Budget Uncertainties Delay T’s ‘Better Bus’ and ‘Rail Vision’ Initiatives

A slide from a Monday, Dec. 10, 2019 MBTA board meeting illustrates a "demonstration project" proposal to increase bus service on two bus priority corridors in Somerville and Everett. Service improvements like this one face an uncertain future under a new budget proposal that would freeze hiring for bus and rail initiatives in 2021.
A slide from a Monday, Dec. 10, 2019 MBTA board meeting illustrates a "demonstration project" proposal to increase bus service on two bus priority corridors in Somerville and Everett. Service improvements like this one face an uncertain future under a new budget proposal that would freeze hiring for bus and rail initiatives in 2021.

With plummeting fare revenues and uncertain support from the state legislature, MBTA leaders are proposing a budget that would delay high-priority safety  initiatives and bus service expansions.

In the past year, the T’s Fiscal and Control Management Board (FMCB) has endorsed major projects like new bus route demonstration projects and the “Rail Vision” initiative, which aims to upgrade the commuter rail system to provide all-day, rapid-transit-style service to Providence, Lynn and Fairmount.

## Data for analysis
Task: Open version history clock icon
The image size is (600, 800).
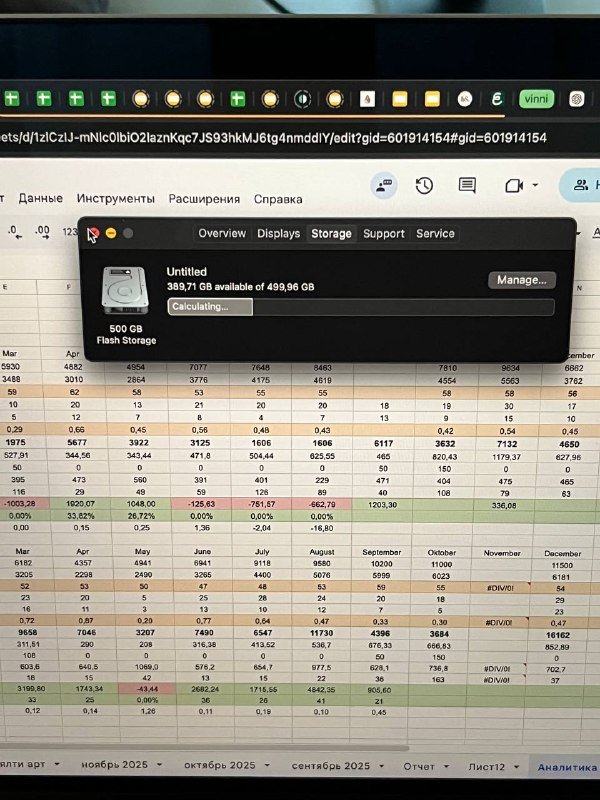Action: point(424,186)
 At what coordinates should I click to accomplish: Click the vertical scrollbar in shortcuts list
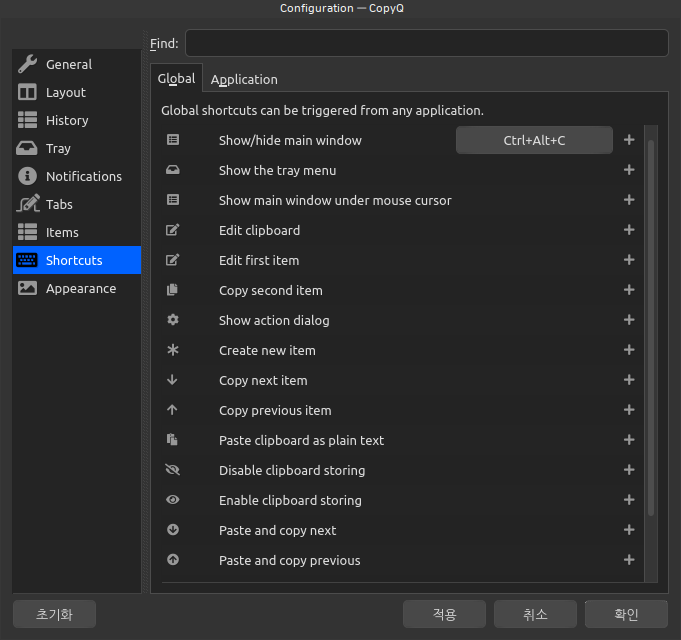[651, 330]
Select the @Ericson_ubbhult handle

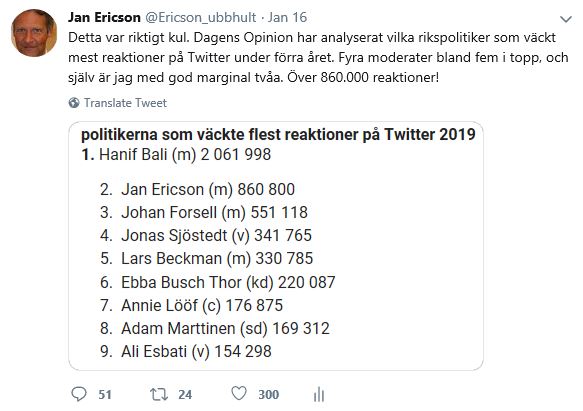pos(200,17)
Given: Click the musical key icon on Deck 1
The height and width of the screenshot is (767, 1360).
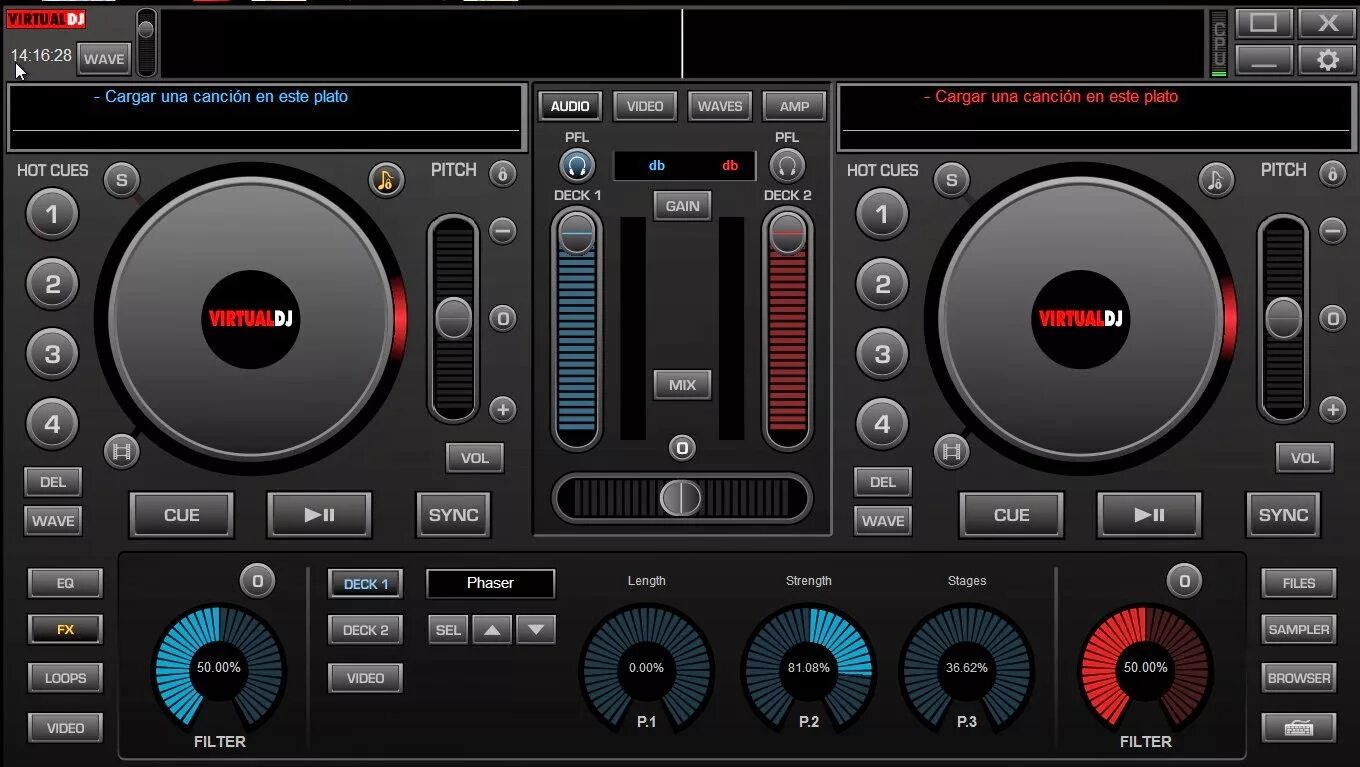Looking at the screenshot, I should point(387,180).
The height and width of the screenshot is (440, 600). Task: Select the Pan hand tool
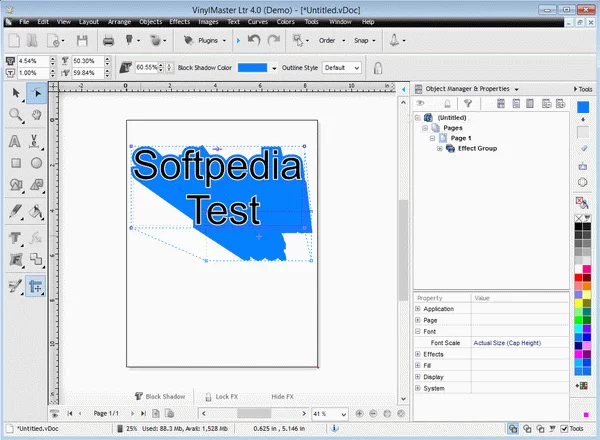point(36,115)
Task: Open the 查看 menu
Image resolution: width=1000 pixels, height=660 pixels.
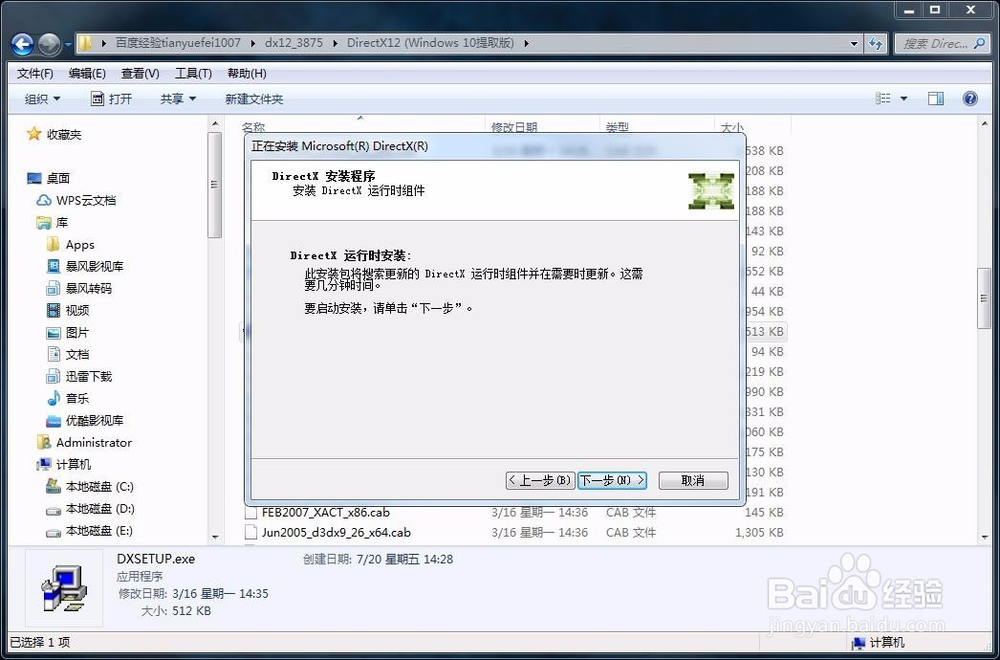Action: (139, 72)
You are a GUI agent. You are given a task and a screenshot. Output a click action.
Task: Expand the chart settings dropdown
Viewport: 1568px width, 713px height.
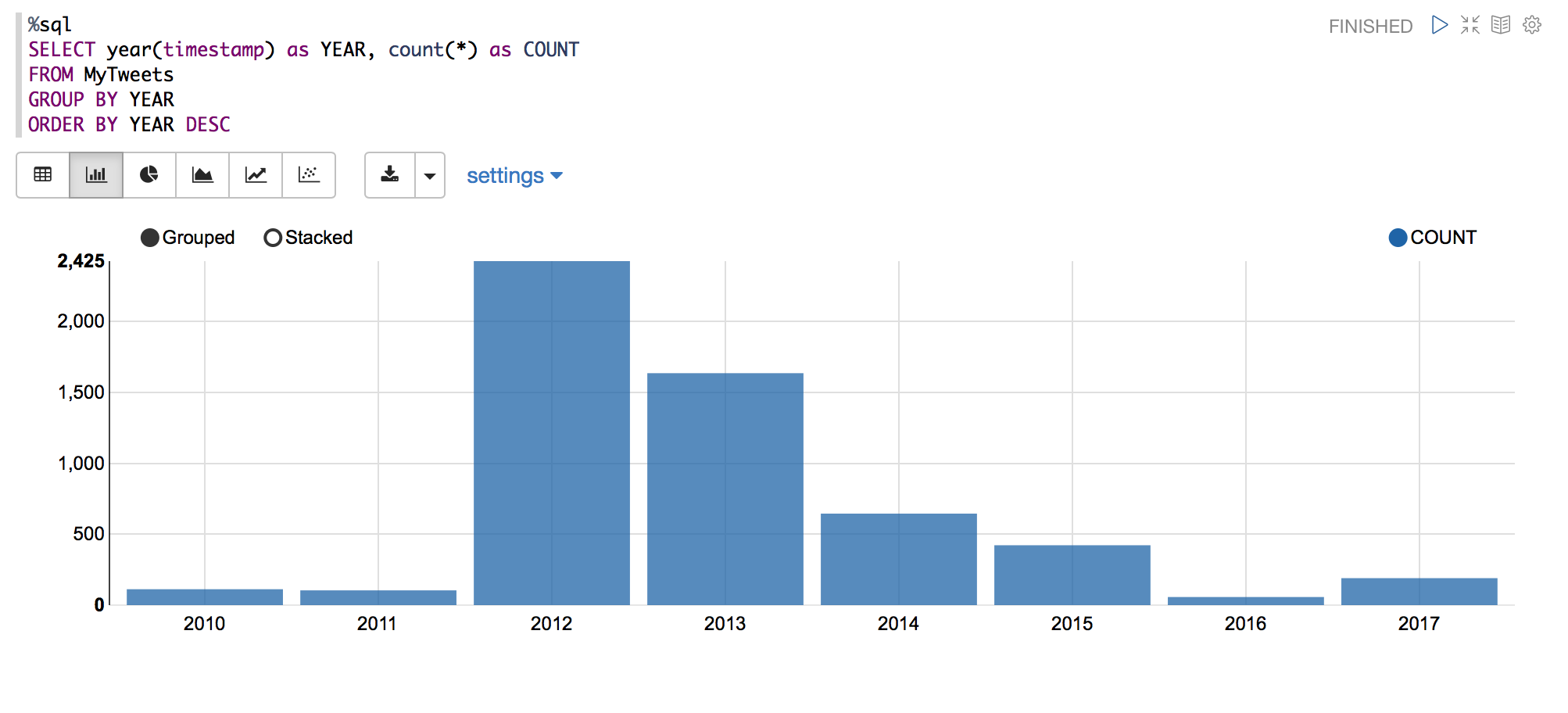pos(514,176)
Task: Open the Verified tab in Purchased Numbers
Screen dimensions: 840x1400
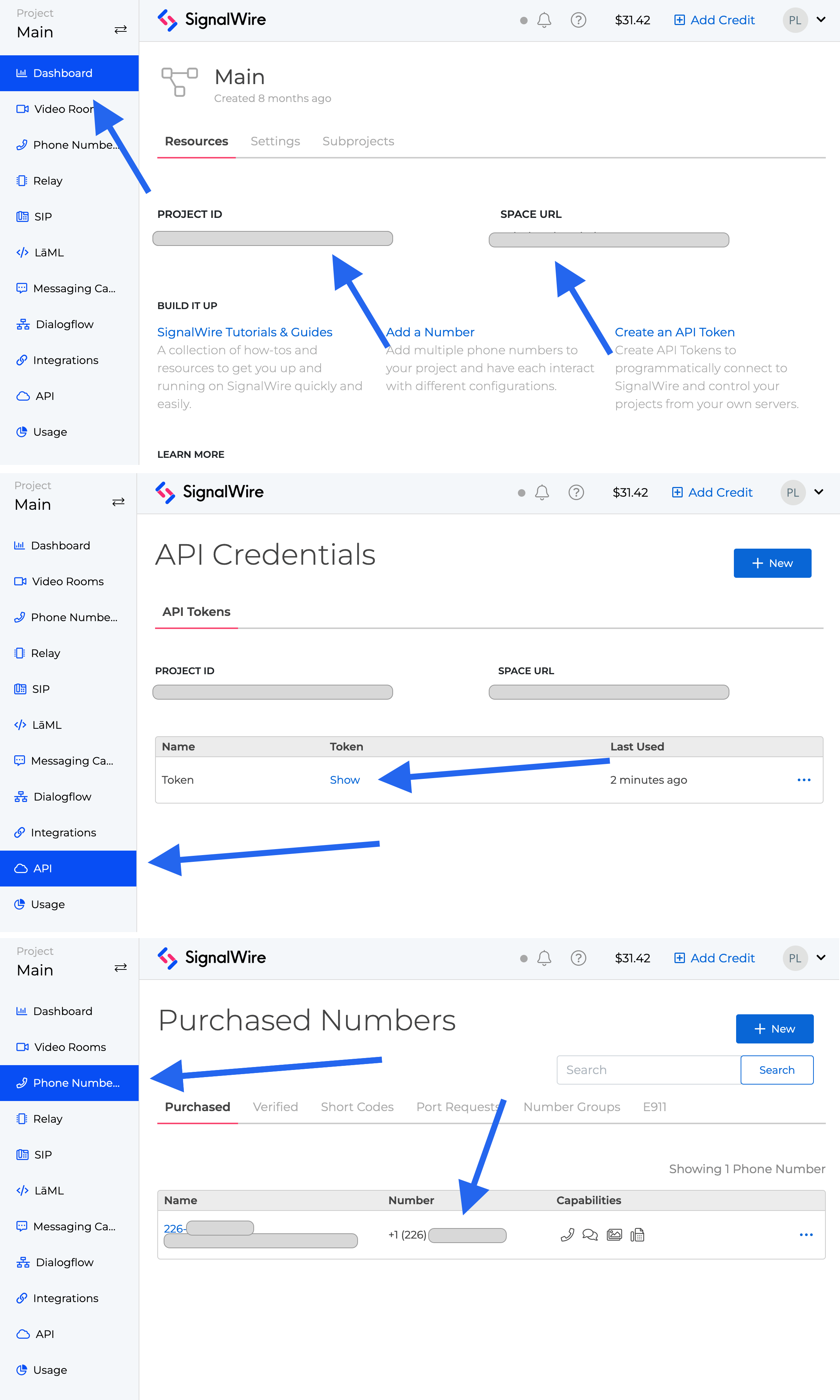Action: click(275, 1107)
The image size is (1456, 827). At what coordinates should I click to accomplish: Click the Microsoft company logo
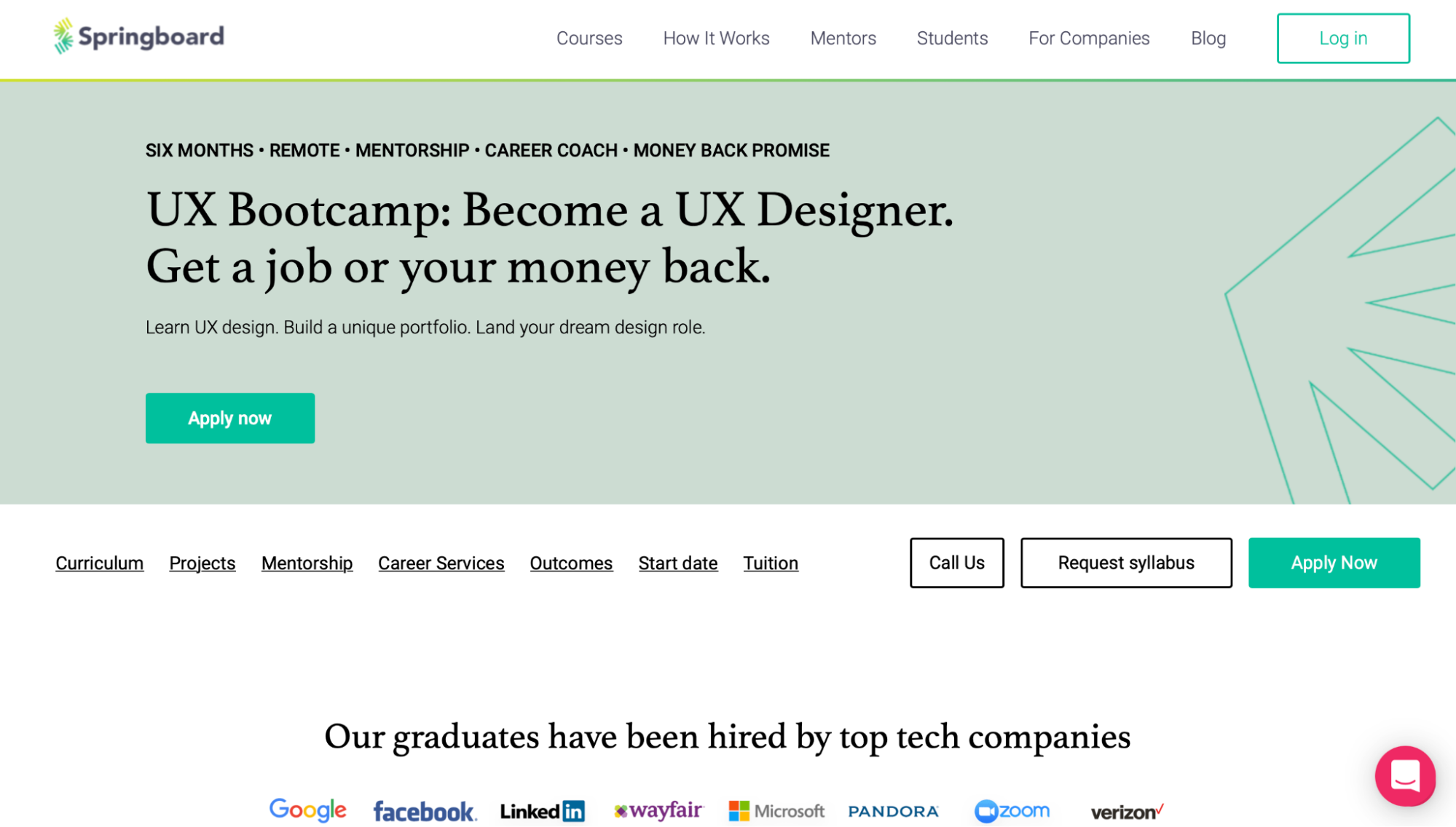click(x=775, y=810)
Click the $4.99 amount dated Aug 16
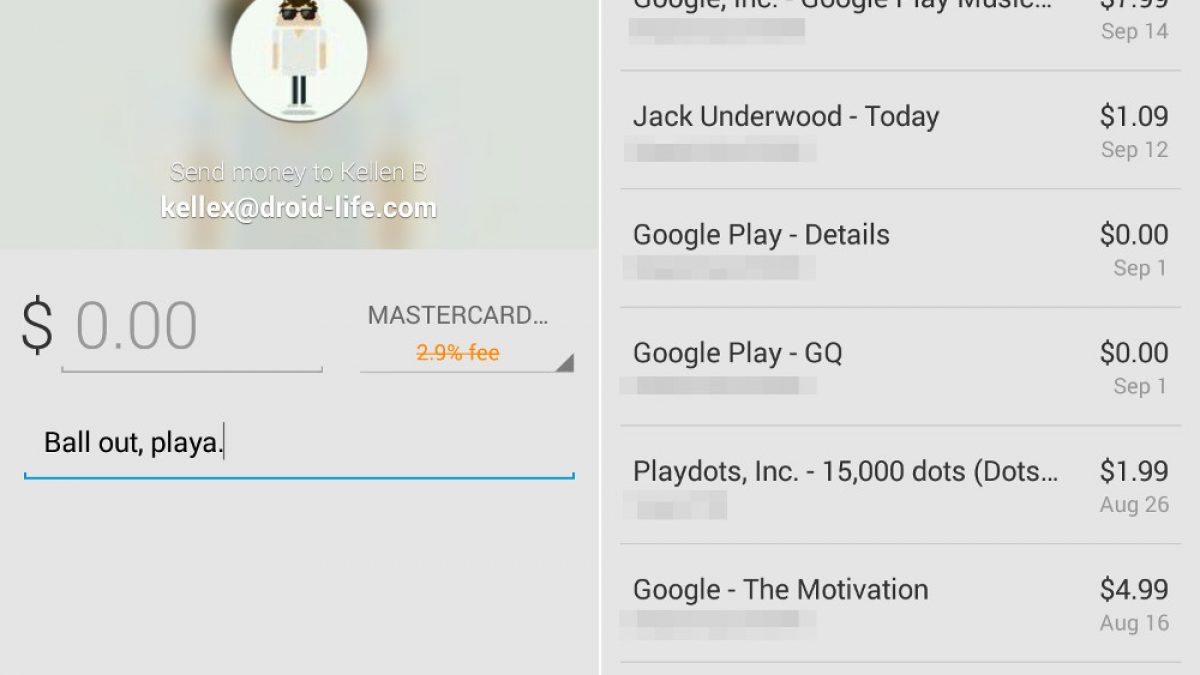Image resolution: width=1200 pixels, height=675 pixels. coord(1134,590)
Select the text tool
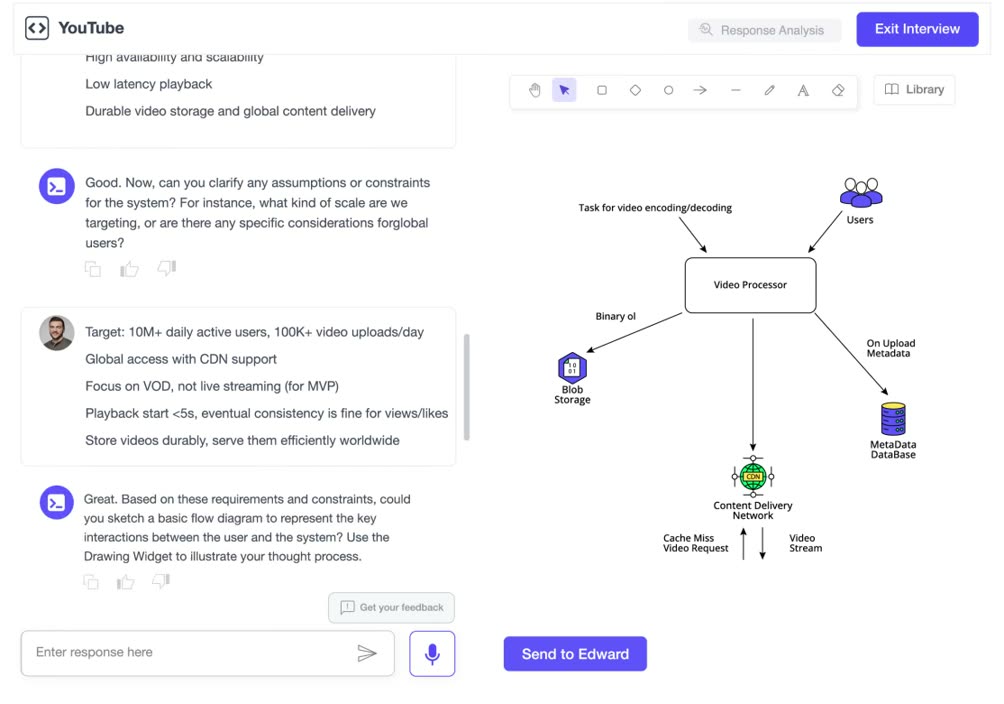Screen dimensions: 1004x704 (803, 90)
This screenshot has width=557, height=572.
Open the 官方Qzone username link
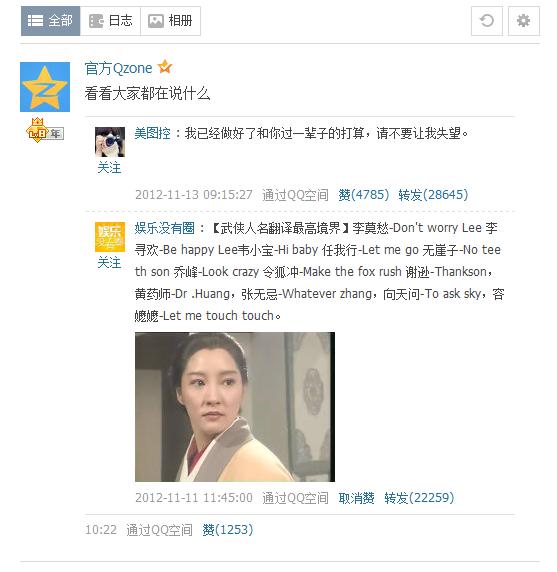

## Problems to work on
A: Answer these from the MBTA budget article:
(i) In which two communities are the bus priority corridors in the proposal shown on the board meeting slide?
(ii) In what year would the proposed hiring freeze for bus and rail initiatives take effect?
(iii) To which three places does the "Rail Vision" initiative aim to bring all-day, rapid-transit-style service?
B: Pick up the MBTA budget article from its last sentence and continue it.
The material is separate from the MBTA budget article.

## Task-by-task answers
A:
(i) Somerville and Everett
(ii) 2021
(iii) Providence, Lynn and Fairmount

B:
The FMCB also told the MTBA’s management to bulk up its maintenance staff to address concerns raised in a sharply critical safety audit that was released last December.

Those initiatives all require more funding, plus hundreds of additional employees.

But with plummeting fare revenue, the T’s management is suddenly working with a much leaner budget. While the T’s leaders are planning to return the system to full, normal service in the next few months, the agency’s rail and bus transformation efforts will likely be put on hold for at least a year unless the legislature provides additional funding.

In early March, just before the pandemic struck, MTBA chief administrative officer David Panagore presented a budget outline that would have added 275 new workers to address deferred maintenance issues raised in December’s safety report.

The March budget proposal would have also hired 88 new bus and rail operators to support expanded service, plus 54 more employees to support “bus transformation” efforts, including new demonstration bus routes (like the project pictured above) and bus reliability improvements.

In a new budget presentation on Monday, Panagore advised postponing any new hiring for the T’s bus and rail initiatives in the coming year, and hiring only 151 new employees for safety initiatives instead of 275.

However, Panagore also stressed that if next year’s fare revenues exceed expectations, or if a new transportation bill from the state legislature makes additional funding available, then hiring additional workers to fully staff the agency’s safety initiatives would be the top priority, followed by hiring to support more frequent subways and additional peak-hour bus service.

Jarred Johnson, COO of TransitMatters, praised the T’s leadership for prioritizing a return to full service next year, but also expressed disappointment that the agency is postponing its investments in the future of the system.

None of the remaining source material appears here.